Saturday, November 18, 2006

Scarily Familiar

Now:

Yesterday Houston police used horses to break a peaceful demonstration by janitors protesting over low wages and a lack of health insurance. MyDD has the story.

Then:

Police cavalry attack women from miners women's support group. Orgreave coke works picket, Miner's strike Sheffield, South Yorkshire, UK. Date: 18/06/84.

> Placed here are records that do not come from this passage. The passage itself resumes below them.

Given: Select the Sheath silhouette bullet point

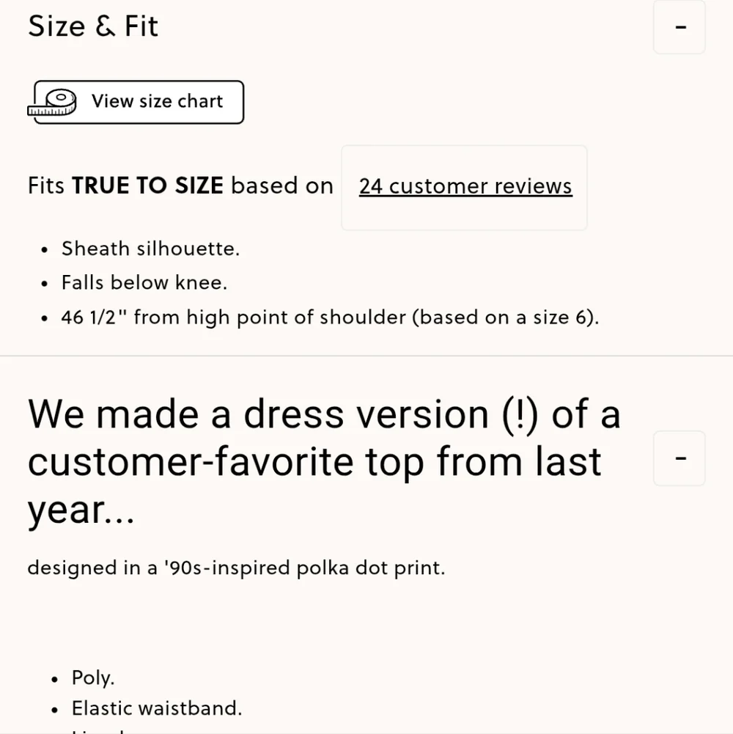Looking at the screenshot, I should pos(150,249).
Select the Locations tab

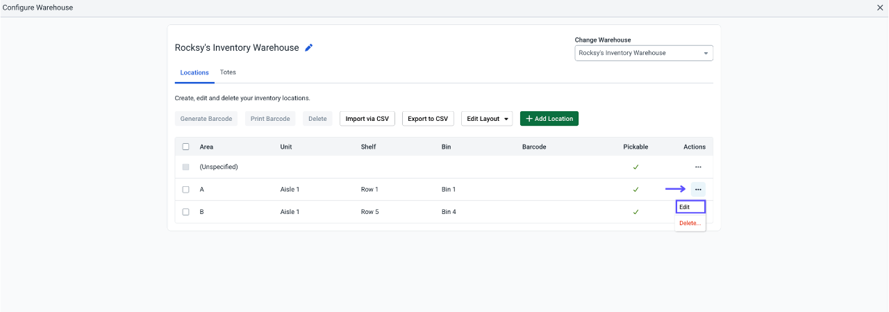coord(194,72)
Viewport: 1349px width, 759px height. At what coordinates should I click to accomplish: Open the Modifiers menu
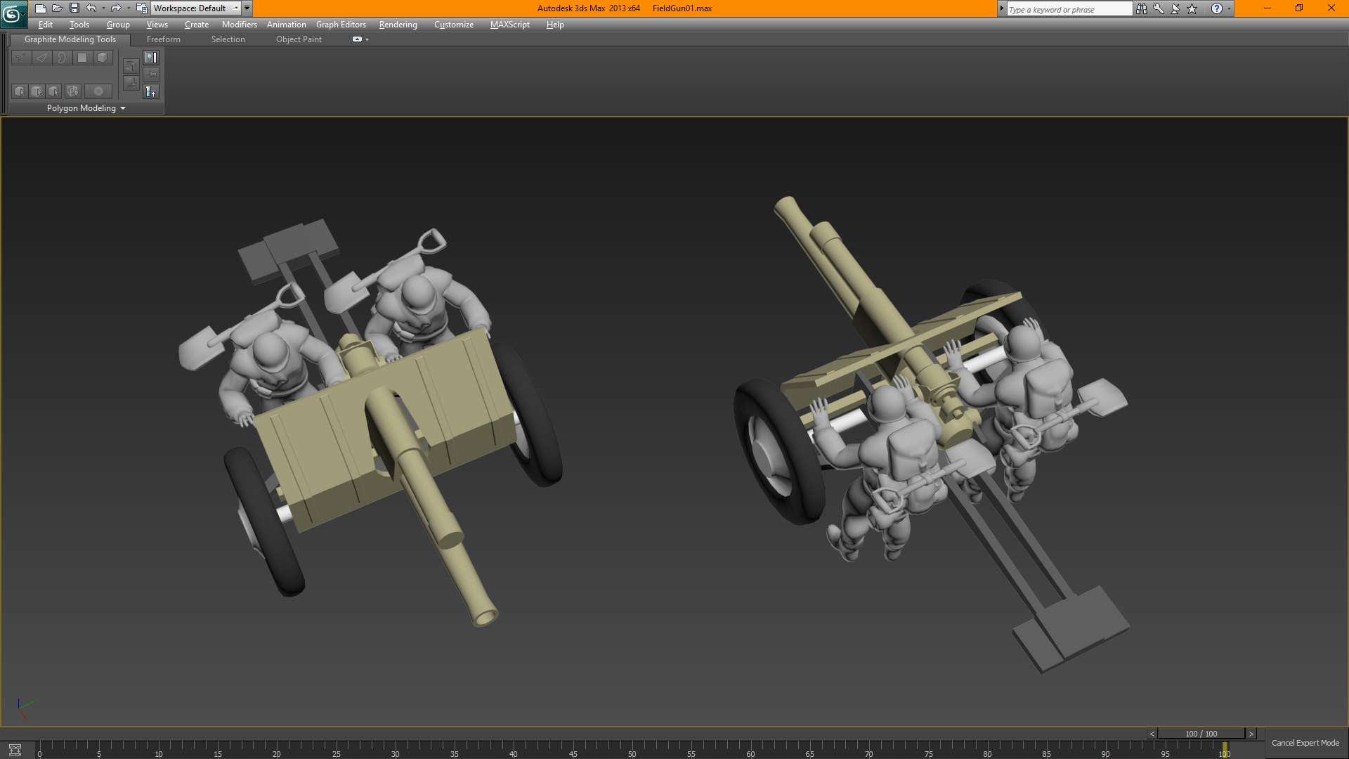[x=239, y=25]
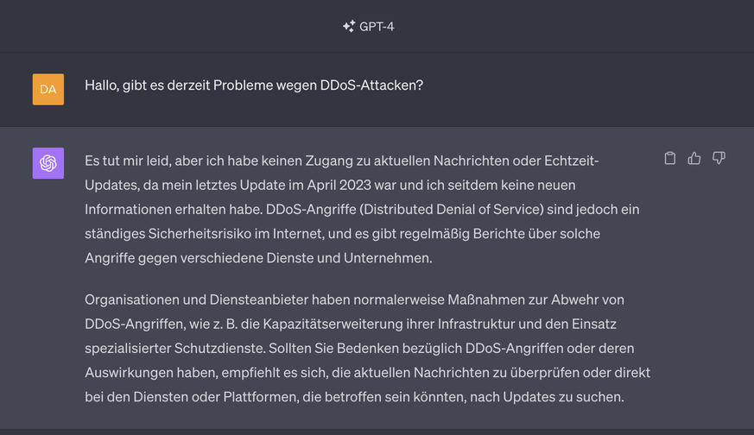Viewport: 754px width, 435px height.
Task: Click the word "Diensteanbieter" in second paragraph
Action: [253, 299]
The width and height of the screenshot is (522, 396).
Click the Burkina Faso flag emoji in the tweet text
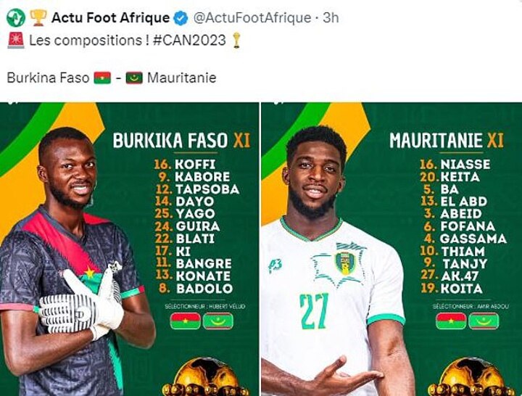(x=102, y=78)
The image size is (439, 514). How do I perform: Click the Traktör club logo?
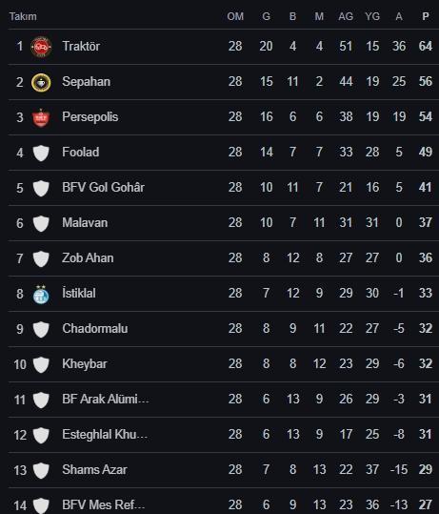(41, 48)
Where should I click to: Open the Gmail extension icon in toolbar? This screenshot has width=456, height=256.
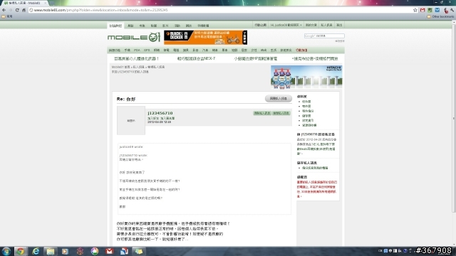(x=423, y=10)
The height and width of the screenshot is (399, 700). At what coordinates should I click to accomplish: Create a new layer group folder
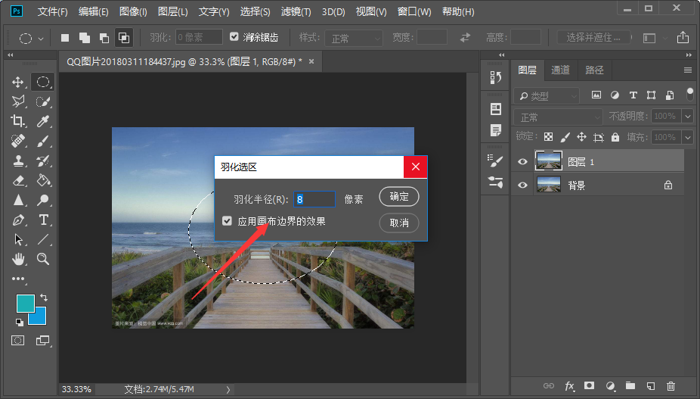tap(630, 386)
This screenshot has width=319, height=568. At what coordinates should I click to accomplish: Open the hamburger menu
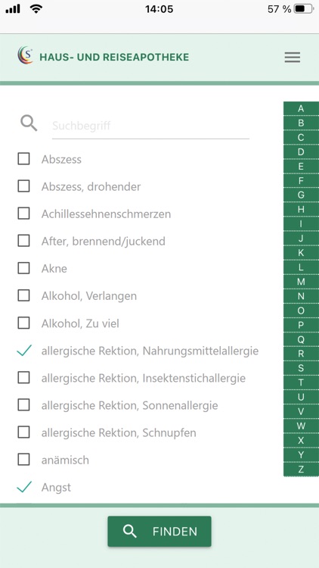[x=293, y=58]
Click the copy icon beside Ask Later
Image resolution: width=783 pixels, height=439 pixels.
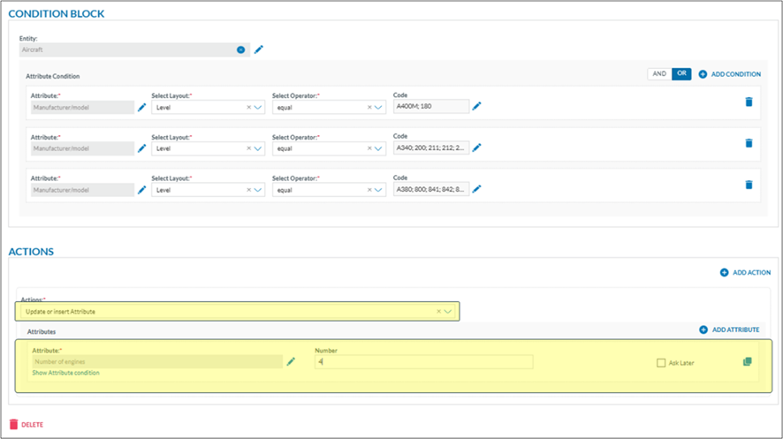[748, 362]
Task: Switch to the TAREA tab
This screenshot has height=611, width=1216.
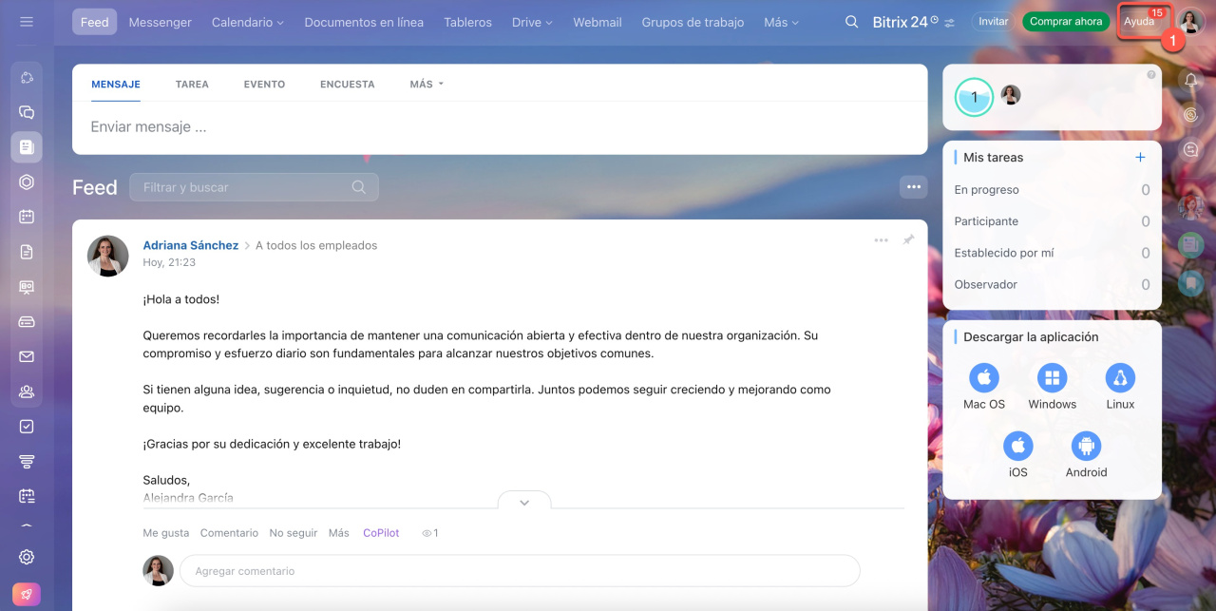Action: 192,85
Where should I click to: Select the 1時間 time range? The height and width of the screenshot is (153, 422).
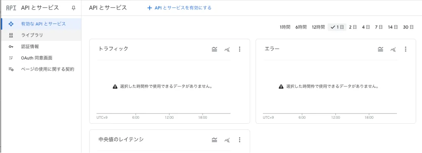coord(285,27)
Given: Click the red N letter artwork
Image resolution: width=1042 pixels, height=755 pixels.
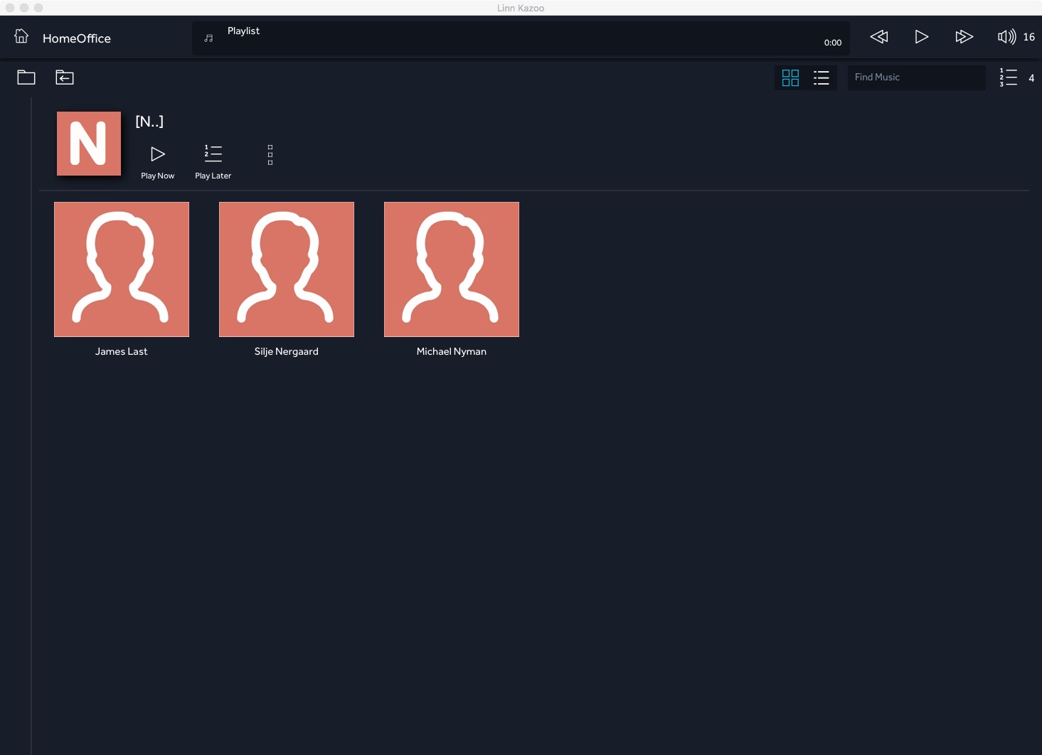Looking at the screenshot, I should pyautogui.click(x=89, y=144).
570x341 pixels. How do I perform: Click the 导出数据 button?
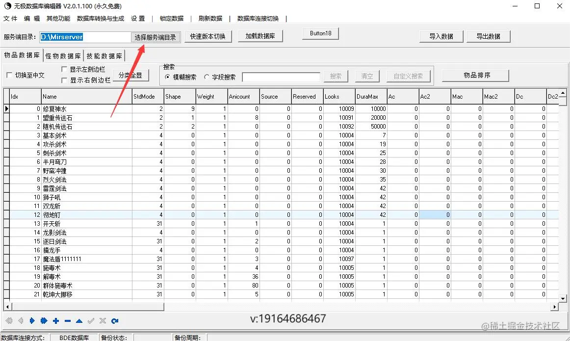click(x=488, y=36)
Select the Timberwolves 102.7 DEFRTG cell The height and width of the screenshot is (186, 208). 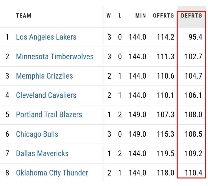click(193, 57)
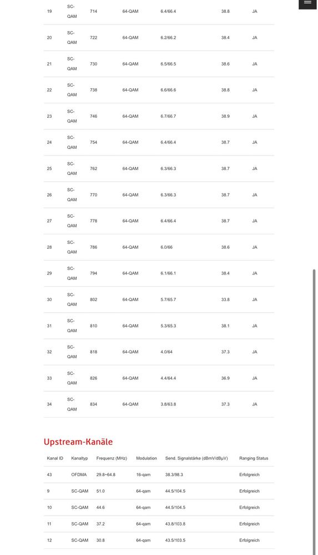Image resolution: width=318 pixels, height=555 pixels.
Task: Click the Upstream-Kanäle heading
Action: point(78,442)
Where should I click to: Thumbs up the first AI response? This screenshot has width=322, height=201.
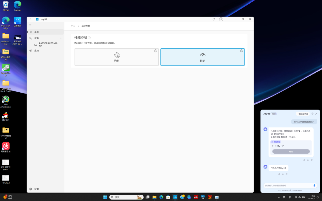pos(308,160)
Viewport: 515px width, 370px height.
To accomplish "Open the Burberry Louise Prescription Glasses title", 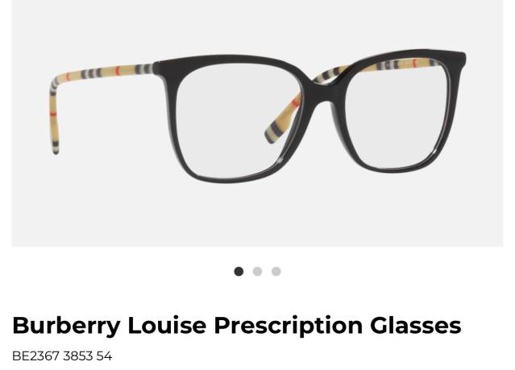I will point(237,326).
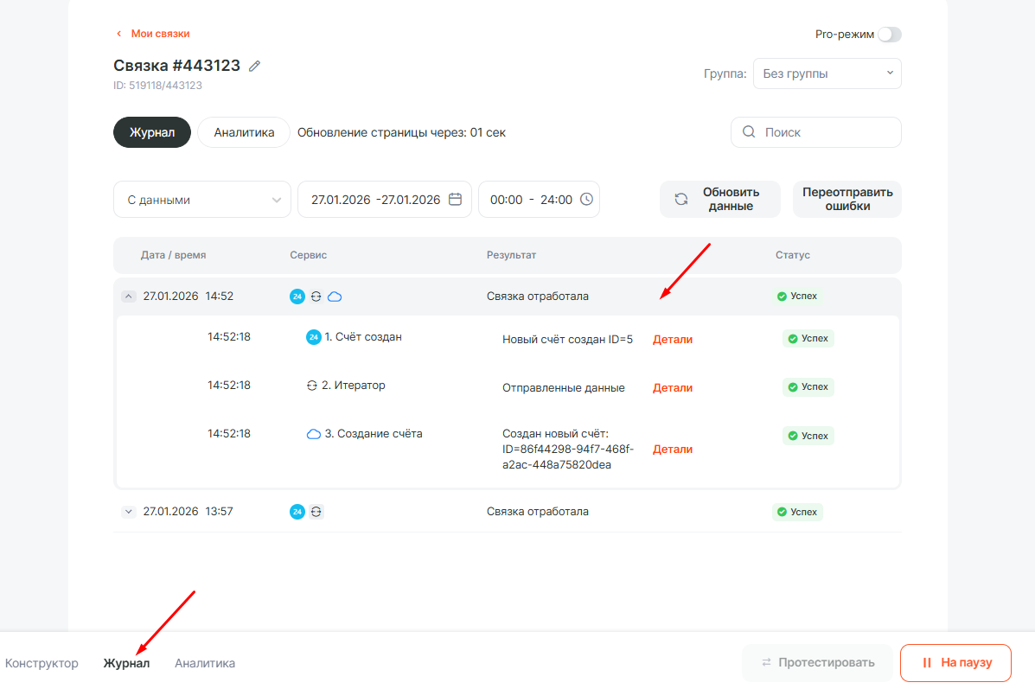The height and width of the screenshot is (689, 1035).
Task: Open the Конструктор tab in bottom bar
Action: coord(42,663)
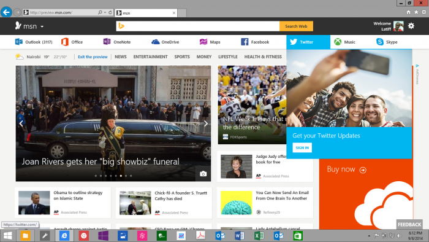Select the Twitter tab in services bar

[308, 42]
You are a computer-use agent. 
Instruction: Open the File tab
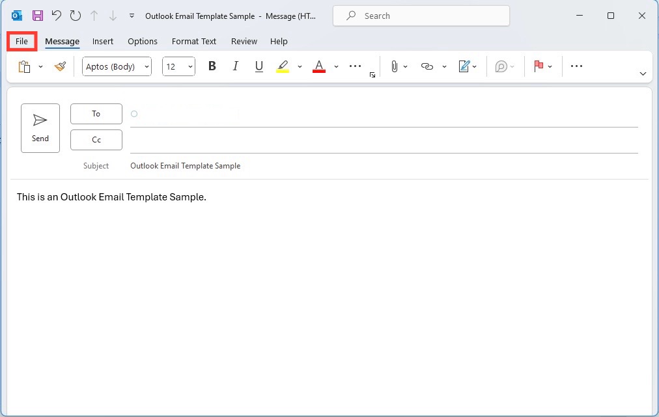point(22,41)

Well, Karl Rove did warn you all that he had based the Bush presidency on the reign of Margaret Thatcher, foreign adventure and all. What I remember is that Britons were never as afraid that their nation would fall into totalitarian dictatorship as in the last days of Thatcher's rule when her fear of so-called "enemies within" reached its paranoid peak. Thankfully, saner heads in her own party cut her down to size and removed her from the leadership before a potential crisis point was reached. I hope America gets as lucky. I may be just wearing a tinfoil-hat here, but suppose you put together what Jim Webb sees with what Dick Cheney told the Federalist Society and add in the uber-right's own rhetoric about the enemy within and yesterday's use of the police as paramilitary strike-breakers and tell me you aren't the least bit worried.

Update Again via MyDD comes this testimony from one of those arrested, Anna Denise Solís, the Lead Organizer of SEIU Local 1877 in San José, CA:
We sat down in the intersection and the horses came immediately. It was really violent. They arrested us, and when we got to jail, we were pretty beat up. Not all of us got the medical attention we needed. The worst was a protester named Julia, who is severely diabetic. We kept telling the guards about her condition but they only gave her a piece of candy. During roll call, she started to complain about light-headedness. Finally she just collapsed unconscious on the floor. It was like she just dropped dead. The guard saw it but just kept going through the roll. Susan ran over there and took her pulse while the other inmates were yelling for help, saying we need to call somebody. The medical team strolled over, taking their own sweet time. She was unconscious for like 4 or 5 minutes.

They really tried to break us down. The first night they put the temperature so high that a woman--one of the other inmates--had a seizure. The second night they made it freezing and took away many of our blankets. We didn't have access to the cots so we had to sleep on a concrete floor. When we would finally fall asleep the guards would come and yell `Are you Anna Denise Solís? Are you so and so?' One of the protesters had a fractured wrist from the horses. She had a cast on and when she would fall asleep the guard would kick the cast to wake her up. She was in a lot of pain.

The guards would tell us: `This is what you get for protesting.' One of them said, `Who gives a shit about janitors making 5 dollars an hour? Lots of people make that much.' The other inmates--there were a lot of prostitutes in there--said that they had never seen the jail this bad. The guards told them: `We're trying to teach the protesters a lesson.' Nobody was getting out of jail because the processing was so slow. They would tell the prostitutes that everything is the protesters' fault. They were trying to turn everybody against each other.

I felt like I was in some Third World jail, not in America. One of the guards called us `whores' and if we talked back, we didn't get any lunch. We didn't even have the basic necessities. It felt like a police state, like marshal law, nobody had rights. Some of us had been arrested in other cities, and it was never this bad before.
The Houston Janitors website is here. Give them some solidarity. Here's another statement by a protestor, from that website:
“The horses came all of a sudden. They started jumping on top of people. I heard the women screaming. A horse stomped on top of me. I fell to the ground and hurt my arm. The horses just kept coming at us. I was terrified. I never thought the police would do something so aggressive, so violent.”

-- Mateo Portillo, 33
Houston Janitor
And Houston Janitors also has more photos and a vid of the heavy-handed police action here.

Someone - Gov. Perry, Bush, the Senate, someone - needs to start an independent enquiry into this brutality right now. The media needs to pick up the story bigtime and if you're a blogger, get on it. Solidarnosc. Cernig.